* **WHAT THE TASK ASKS**
Could you filter the records below and return each line that holds "computer"?

(Dataset entries)
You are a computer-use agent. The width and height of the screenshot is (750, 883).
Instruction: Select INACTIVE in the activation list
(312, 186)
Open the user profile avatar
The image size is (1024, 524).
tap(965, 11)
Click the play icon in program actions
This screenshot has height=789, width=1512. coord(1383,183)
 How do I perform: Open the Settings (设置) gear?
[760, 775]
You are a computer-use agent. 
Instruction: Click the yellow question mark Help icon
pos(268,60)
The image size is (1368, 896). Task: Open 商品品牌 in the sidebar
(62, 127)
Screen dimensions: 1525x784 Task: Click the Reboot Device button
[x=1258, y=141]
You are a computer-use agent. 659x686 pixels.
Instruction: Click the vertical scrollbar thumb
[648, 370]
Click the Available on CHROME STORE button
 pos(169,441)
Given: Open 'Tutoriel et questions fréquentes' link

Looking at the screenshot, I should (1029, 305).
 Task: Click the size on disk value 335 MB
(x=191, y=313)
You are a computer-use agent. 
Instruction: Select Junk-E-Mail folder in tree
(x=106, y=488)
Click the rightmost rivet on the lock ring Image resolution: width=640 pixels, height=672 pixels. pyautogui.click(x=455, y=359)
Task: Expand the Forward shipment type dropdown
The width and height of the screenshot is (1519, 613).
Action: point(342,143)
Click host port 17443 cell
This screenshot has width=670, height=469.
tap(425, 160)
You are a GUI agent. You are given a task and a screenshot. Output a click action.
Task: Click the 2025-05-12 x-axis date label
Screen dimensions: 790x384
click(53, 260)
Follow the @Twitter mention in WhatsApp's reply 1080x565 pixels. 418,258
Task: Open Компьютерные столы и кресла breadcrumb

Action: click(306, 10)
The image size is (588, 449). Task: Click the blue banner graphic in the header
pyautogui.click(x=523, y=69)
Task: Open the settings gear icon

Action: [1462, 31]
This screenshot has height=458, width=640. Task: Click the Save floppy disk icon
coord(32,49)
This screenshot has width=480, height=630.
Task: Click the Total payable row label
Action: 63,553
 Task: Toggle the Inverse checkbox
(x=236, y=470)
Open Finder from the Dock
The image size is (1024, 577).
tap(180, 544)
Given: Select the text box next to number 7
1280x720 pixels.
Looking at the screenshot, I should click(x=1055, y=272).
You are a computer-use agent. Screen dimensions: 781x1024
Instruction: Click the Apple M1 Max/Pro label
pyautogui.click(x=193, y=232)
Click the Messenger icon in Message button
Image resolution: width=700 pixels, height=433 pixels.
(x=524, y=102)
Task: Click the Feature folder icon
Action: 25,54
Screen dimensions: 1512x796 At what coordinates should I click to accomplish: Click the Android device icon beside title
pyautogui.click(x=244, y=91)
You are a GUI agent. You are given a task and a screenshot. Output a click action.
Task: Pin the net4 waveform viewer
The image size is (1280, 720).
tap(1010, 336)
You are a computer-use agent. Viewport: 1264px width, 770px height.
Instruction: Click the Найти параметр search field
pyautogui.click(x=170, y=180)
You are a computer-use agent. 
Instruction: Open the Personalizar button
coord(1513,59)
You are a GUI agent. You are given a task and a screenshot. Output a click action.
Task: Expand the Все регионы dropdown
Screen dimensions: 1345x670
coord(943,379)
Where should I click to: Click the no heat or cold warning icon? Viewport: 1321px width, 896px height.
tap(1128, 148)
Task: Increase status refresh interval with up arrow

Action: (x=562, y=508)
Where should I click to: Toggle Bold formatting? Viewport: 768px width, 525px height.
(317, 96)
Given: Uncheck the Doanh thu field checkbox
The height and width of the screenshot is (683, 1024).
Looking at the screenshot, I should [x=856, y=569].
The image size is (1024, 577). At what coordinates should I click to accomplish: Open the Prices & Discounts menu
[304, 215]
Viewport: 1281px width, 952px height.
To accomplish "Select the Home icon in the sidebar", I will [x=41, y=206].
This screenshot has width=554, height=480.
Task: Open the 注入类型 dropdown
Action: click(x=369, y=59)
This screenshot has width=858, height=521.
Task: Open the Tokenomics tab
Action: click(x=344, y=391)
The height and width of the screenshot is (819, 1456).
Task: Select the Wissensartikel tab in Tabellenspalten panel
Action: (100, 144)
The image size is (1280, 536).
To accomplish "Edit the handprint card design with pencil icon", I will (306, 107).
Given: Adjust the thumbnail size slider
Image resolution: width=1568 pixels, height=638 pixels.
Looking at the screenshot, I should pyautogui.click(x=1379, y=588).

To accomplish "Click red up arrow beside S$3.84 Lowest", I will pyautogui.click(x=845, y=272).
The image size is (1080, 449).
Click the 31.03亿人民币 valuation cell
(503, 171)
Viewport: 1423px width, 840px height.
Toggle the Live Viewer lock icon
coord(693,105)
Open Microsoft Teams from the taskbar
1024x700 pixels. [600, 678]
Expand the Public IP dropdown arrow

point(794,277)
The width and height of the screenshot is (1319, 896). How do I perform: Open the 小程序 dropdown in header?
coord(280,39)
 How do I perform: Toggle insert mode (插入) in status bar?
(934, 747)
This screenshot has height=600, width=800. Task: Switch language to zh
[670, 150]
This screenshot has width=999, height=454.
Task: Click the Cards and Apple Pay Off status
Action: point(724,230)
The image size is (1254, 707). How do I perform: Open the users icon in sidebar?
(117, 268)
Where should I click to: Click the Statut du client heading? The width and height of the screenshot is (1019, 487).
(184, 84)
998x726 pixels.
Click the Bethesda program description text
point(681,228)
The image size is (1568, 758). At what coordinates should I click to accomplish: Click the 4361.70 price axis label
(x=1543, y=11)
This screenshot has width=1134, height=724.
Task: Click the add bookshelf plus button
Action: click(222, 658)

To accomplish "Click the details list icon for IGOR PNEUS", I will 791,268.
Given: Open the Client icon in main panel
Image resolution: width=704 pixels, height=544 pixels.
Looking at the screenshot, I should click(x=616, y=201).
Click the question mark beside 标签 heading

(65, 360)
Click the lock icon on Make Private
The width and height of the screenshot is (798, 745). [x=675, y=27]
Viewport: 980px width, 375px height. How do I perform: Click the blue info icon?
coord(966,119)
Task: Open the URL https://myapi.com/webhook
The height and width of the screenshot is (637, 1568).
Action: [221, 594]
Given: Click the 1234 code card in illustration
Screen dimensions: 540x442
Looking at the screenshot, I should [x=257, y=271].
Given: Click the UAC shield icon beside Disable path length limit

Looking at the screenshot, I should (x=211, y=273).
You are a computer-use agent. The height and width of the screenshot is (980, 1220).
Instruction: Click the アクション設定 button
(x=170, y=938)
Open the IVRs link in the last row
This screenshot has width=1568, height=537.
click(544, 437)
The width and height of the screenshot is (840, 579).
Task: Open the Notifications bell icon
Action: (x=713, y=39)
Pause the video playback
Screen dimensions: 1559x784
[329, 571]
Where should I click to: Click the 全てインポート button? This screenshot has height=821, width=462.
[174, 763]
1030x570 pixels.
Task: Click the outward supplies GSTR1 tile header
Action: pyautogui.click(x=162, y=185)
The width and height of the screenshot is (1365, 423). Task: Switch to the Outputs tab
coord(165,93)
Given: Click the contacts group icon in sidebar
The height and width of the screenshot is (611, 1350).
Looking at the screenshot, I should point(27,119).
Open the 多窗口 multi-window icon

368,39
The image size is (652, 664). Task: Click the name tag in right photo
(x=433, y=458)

* **EXERCISE RESULT**
You are a computer-use agent. The width and height of the screenshot is (750, 883).
You are a computer-use agent. 
You are a computer-use agent. 659x686 pixels.
You are a computer-use agent. 
You are a computer-use agent. Screen dimensions: 781x1024
You are a computer-use agent. Viewport: 1264px width, 770px height.
You are a computer-use agent. 
You are a computer-use agent. The height and width of the screenshot is (980, 1220).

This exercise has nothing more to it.